One of Vegas’ most iconic attractions is getting minimized. The Mirage
volcano will now only erupt twice on weeknights and thrice on weekends. This austerity move is a concession to MGM Resorts International‘s huge debt overhang. It was also supposedly cut back because it wasn’t driving foot traffic into the casino. The logic of how it was supposed to do that eludes. This was always a freestanding tourist attraction and MGM has just made a mean, little dent in the number of things in Sin City that can be enjoyed for free.

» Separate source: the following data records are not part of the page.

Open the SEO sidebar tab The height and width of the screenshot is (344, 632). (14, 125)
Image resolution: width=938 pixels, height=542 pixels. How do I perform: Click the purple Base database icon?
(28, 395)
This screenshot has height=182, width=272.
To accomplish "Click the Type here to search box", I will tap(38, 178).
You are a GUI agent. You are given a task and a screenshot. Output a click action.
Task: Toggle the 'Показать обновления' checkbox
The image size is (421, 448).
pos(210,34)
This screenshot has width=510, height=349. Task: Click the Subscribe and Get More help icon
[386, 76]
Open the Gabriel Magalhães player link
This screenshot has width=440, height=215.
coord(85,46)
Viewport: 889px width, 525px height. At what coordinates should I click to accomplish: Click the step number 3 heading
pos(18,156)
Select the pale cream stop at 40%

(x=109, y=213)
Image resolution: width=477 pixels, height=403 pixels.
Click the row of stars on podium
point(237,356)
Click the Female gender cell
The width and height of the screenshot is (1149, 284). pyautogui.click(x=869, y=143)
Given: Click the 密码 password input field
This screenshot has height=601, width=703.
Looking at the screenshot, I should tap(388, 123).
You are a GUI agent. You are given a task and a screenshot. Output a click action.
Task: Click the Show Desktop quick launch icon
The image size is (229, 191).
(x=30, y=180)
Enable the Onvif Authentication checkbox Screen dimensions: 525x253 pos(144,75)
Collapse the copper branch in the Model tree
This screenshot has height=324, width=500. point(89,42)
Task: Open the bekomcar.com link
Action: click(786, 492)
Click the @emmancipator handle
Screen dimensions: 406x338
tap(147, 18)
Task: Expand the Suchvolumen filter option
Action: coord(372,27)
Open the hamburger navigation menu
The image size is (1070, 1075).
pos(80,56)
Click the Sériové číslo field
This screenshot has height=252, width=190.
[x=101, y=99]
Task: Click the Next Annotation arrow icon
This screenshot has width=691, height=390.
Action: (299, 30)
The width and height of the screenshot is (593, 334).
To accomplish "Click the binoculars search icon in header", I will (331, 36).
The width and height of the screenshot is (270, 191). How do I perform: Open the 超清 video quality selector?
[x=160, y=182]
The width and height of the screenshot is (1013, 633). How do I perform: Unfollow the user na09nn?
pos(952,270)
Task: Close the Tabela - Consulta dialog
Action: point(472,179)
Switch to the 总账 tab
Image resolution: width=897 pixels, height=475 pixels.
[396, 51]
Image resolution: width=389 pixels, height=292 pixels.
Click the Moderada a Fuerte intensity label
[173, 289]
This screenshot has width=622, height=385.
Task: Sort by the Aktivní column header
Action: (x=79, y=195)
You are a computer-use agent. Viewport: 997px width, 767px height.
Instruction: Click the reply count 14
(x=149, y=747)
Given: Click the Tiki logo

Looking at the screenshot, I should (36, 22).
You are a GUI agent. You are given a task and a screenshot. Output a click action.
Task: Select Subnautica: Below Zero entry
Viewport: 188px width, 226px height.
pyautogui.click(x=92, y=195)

* Now that Tunica has peaked, hard questions are being asked about how all that casino revenue failed to trickle down to the unfortunate inhabitants of “America’s Ethiopa.” The chances of upward mobility for Tunicans are right down there with parts of Virginia and Alaska (neither of which has gaming to fall back upon) … and life expectancy is comparable to El Salvador. Civic leaders “instead of funding skills training and providing programs for the vulnerable, they poured money into a riverfront wedding hall, an Olympic-size indoor swimming pool and a golf course designed by a former PGA Tour pro — all while implementing a massive tax cut that primarily benefited the wealthy,” reports the Washington Post. Only 2.5% went into social services, even though the alleviation of poverty was one of Tunica’s biggest selling points when gaming was its peak.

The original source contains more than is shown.